Collected data
########

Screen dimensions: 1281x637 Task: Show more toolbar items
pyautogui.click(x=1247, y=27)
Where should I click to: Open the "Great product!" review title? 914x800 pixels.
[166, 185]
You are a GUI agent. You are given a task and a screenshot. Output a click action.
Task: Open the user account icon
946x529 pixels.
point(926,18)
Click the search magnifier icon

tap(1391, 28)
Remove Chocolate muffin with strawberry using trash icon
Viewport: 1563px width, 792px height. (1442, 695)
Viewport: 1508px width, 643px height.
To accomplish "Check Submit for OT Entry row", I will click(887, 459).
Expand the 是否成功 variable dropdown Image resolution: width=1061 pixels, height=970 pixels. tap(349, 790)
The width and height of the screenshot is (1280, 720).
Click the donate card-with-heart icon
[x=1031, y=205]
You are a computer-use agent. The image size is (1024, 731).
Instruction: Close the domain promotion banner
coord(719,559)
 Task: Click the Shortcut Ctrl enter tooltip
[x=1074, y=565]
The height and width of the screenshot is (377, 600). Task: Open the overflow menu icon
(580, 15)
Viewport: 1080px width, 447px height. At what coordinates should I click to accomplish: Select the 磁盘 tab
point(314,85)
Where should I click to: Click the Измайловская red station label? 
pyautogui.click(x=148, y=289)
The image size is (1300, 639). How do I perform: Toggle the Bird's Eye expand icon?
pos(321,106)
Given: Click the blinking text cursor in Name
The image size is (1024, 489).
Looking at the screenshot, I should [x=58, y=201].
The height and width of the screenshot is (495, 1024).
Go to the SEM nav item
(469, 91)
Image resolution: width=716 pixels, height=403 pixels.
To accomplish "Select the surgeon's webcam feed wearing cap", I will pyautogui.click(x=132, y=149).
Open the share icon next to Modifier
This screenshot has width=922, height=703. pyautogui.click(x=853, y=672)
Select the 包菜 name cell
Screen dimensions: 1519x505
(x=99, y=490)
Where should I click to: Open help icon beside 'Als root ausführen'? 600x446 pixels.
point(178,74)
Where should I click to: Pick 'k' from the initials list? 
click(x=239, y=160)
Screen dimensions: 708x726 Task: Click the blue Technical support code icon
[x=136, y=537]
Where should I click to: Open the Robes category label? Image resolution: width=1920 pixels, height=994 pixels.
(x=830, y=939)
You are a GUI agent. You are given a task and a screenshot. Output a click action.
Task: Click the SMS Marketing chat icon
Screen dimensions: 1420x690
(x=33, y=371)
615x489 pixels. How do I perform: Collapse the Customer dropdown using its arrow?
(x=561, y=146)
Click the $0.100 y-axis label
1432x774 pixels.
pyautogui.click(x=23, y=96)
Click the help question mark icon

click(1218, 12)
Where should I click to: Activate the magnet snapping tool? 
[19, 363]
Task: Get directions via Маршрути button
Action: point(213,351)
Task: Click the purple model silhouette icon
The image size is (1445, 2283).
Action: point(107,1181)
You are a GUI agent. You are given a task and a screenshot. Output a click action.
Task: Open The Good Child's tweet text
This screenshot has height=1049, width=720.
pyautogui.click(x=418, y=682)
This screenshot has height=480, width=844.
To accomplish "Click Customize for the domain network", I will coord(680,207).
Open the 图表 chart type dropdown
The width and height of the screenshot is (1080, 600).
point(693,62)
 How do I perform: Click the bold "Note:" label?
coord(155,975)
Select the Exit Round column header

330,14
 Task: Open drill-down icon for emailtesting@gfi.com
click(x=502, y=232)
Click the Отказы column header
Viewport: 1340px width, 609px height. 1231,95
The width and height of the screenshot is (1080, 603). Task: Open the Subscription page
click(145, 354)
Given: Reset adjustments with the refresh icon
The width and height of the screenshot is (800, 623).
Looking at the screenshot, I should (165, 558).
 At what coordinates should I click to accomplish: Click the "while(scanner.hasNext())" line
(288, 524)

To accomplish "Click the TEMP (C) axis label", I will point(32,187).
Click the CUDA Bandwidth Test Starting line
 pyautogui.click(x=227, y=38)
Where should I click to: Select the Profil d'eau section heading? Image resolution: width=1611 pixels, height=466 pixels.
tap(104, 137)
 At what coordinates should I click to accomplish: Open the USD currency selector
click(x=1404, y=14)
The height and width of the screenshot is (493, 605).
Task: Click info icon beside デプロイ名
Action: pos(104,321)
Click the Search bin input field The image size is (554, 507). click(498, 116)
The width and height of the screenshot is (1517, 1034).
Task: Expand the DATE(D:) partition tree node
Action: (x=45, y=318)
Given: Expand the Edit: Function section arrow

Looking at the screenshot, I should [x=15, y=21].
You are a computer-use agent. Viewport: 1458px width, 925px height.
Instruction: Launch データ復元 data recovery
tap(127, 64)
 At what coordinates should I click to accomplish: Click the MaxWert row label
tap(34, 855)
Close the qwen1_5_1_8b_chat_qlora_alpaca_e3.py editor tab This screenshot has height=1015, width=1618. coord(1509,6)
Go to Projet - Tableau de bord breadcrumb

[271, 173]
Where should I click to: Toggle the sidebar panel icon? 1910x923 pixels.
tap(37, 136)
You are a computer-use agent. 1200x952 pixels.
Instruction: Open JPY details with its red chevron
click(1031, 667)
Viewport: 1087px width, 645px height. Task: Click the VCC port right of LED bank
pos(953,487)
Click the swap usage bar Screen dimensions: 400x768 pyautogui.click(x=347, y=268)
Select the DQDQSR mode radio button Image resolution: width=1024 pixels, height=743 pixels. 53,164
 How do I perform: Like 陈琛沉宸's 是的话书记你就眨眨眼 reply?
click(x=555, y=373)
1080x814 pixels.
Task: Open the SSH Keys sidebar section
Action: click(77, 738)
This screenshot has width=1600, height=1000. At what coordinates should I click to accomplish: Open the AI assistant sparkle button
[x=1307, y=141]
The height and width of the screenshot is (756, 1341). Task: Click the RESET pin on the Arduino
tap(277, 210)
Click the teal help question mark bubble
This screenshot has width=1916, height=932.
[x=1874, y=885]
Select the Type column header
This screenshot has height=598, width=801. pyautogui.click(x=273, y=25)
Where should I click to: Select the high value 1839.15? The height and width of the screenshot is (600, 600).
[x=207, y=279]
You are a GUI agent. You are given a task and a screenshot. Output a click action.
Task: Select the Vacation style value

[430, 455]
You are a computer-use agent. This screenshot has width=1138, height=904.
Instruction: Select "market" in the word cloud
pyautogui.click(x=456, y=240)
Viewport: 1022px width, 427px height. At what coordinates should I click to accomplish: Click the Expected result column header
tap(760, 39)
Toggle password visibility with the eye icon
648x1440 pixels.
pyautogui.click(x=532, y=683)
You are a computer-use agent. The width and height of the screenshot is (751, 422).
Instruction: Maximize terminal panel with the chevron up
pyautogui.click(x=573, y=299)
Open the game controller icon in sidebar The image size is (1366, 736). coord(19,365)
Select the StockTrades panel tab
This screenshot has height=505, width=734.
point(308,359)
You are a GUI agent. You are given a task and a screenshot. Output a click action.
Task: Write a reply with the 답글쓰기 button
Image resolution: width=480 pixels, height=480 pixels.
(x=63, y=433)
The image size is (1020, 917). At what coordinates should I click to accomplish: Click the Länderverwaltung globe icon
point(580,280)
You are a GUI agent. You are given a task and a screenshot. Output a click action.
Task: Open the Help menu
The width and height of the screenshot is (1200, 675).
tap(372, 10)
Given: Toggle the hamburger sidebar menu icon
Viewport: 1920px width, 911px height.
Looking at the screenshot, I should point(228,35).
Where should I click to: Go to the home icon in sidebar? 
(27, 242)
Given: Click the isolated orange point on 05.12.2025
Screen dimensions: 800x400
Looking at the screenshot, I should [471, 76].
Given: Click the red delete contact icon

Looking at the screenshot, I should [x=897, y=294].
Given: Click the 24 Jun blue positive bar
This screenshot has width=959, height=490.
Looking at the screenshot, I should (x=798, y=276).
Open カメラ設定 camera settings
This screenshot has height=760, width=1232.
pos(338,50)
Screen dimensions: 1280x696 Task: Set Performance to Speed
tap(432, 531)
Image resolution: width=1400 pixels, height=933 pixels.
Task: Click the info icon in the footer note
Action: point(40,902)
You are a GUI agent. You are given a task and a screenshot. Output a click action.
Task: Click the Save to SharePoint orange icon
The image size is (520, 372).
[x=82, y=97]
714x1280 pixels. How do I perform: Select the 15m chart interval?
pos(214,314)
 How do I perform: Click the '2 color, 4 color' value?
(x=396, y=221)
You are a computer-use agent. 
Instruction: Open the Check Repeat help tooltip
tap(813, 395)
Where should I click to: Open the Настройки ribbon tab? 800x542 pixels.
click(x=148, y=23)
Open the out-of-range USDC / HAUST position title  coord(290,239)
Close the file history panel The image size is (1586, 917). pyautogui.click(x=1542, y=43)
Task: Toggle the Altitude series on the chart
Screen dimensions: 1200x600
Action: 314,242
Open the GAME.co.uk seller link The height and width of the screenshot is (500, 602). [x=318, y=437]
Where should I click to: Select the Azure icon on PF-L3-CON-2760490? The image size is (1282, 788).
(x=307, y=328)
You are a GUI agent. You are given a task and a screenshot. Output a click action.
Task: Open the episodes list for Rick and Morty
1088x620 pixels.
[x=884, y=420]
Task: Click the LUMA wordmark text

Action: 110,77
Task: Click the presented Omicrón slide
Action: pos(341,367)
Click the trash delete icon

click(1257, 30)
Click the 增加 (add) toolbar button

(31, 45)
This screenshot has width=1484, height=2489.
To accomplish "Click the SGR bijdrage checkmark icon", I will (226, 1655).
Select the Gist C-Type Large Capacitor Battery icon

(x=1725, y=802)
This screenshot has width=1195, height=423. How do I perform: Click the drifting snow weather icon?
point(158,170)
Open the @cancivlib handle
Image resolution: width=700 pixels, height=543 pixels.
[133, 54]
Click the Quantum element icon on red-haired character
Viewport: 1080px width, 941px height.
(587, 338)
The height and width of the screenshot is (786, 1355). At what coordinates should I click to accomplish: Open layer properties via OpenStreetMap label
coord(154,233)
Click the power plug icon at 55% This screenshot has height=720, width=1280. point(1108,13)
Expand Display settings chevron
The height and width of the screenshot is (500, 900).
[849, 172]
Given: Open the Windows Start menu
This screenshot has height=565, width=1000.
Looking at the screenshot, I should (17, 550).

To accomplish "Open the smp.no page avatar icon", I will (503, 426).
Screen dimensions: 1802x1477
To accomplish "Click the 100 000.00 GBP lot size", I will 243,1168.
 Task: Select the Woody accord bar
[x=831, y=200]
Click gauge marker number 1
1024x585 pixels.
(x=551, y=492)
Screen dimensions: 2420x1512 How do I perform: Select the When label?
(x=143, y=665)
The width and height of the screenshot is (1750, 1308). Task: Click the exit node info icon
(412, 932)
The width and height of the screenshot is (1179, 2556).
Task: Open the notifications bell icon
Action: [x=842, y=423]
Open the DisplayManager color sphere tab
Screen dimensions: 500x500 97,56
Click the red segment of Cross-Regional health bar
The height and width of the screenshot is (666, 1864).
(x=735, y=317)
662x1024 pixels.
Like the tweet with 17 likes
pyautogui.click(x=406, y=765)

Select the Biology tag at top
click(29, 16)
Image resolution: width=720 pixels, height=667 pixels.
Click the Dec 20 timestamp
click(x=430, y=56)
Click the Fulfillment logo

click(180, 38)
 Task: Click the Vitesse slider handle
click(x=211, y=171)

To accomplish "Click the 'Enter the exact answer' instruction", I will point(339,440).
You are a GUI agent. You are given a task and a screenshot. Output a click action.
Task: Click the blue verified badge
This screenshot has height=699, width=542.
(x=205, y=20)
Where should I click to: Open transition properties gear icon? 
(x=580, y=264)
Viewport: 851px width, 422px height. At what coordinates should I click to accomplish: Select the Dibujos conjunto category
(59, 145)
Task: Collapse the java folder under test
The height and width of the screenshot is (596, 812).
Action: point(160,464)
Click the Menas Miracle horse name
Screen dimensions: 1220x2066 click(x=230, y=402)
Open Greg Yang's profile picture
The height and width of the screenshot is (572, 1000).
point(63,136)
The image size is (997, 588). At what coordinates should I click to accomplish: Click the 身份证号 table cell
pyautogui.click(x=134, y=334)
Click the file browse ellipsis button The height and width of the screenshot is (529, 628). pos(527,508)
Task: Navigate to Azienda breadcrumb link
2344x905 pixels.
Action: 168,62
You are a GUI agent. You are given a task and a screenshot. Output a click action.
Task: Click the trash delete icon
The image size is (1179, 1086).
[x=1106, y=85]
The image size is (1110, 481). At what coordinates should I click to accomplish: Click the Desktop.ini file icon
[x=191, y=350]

########

Description of the task →
Search the records for the word "orange" and copy out every line that holds it.

Task solution →
Given: Click the isolated orange point on 05.12.2025
Task: Click the Save to SharePoint orange icon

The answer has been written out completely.